|Date Published||02 June 2016|
Bird in a Cage
It is Christmas and Albert Herbin, after a long time away, is visiting his old home in one of the poorer parts of Paris. He meets a young and attractive woman in a brasserie and begins to feel hope for the future.
The resemblance to Simenon is noted in the first few pages as Dard describes in some detail the down-at-heel quartier in which Herbin was brought up and is now revisiting many years later, following the death of his mother. The atmosphere is entirely that of Paris. There is the same old woman cleaning the stairs in his apartment block, cursing as she does so.
It is Christmas and the streets, the delicatessens and cake shops are all busy. Herbin is quite clearly very depressed and tries to recapture some of the sensations of his youth by visiting one of the local shops that sells virtually any item that can turn a profit. Just for the sake of doing what he used to do as a boy, he buys a silver cardboard birdcage.
He next finds himself in a brasserie, choosing that particular one because his family had never been able to afford to eat there. He notices a woman with a small child and then we learn that his own wife, who resembled this woman, had died. He is instantly attracted to her and thus there begins a very strange relationship, with the woman turning out to be somewhat mysterious and not at all as he had anticipated.
But if she is mysterious, even more so is the series of events that follows their meeting in the restaurant. Inexplicably, objects seem to appear and disappear from her flat and Herbin is completely bewildered. Furthermore – and for no reason that he can possibly imagine – the woman suddenly begins to take against him and makes no secret of her desire to have him gone from her flat. However, he is so intrigued by what is happening and so infatuated with her that he can’t bring himself to leave the area, even when she insists he leave the building.

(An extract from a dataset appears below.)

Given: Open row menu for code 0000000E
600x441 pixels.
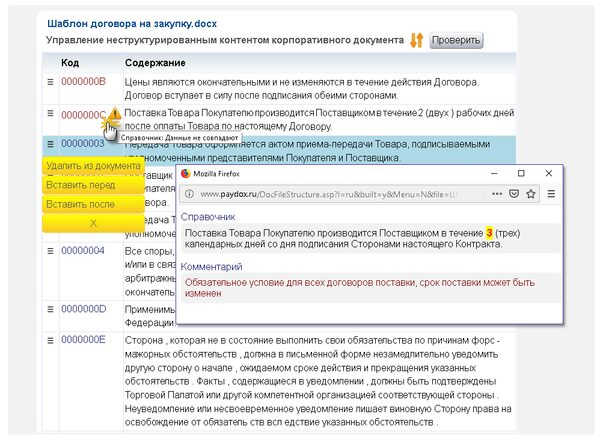Looking at the screenshot, I should 50,340.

Eventually he begins to understand why her attitude to him has changed and he realises that her motives, like everything else connected with this bizarre adventure, were not as he thought. By the time he begins to understand what has been going on, however, he has become involved in a frightening, potentially fatal situation – one from which there is only one possibility of rescue, though whether it will be forthcoming is at least doubtful.

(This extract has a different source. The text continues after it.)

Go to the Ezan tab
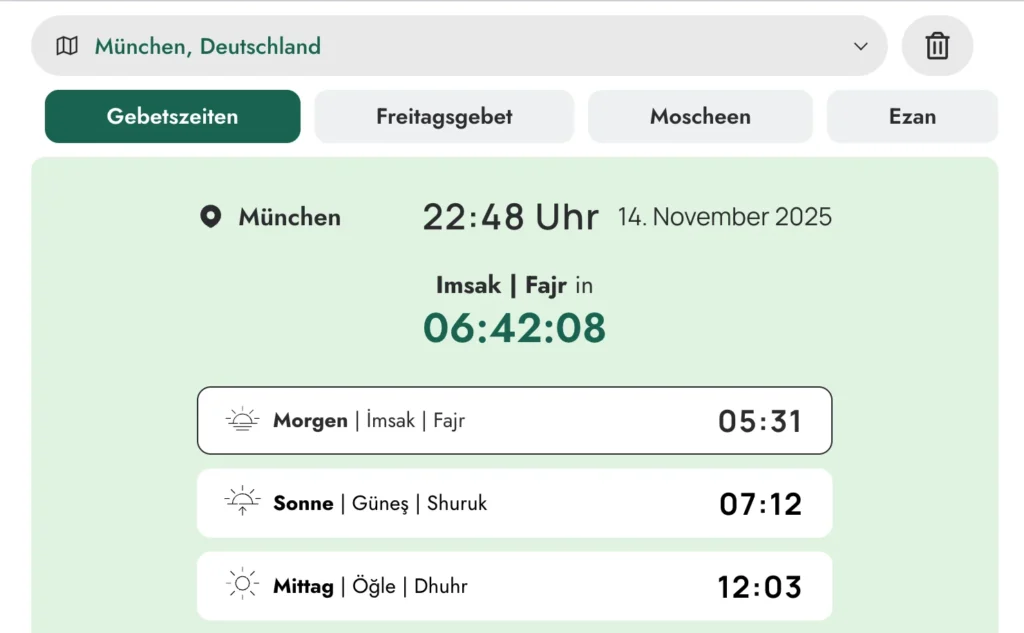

It is a tribute to the quality of the writing that Dard can contain so much tension, surprise and mystery in so few words. However, he can still afford the time to establish a convincing setting. The opening chapter in particular, in which nothing apparently happens, nevertheless leads us to feel that we are on the brink of some extraordinary happening. It is this feeling that keeps us reading intently and with such fascination.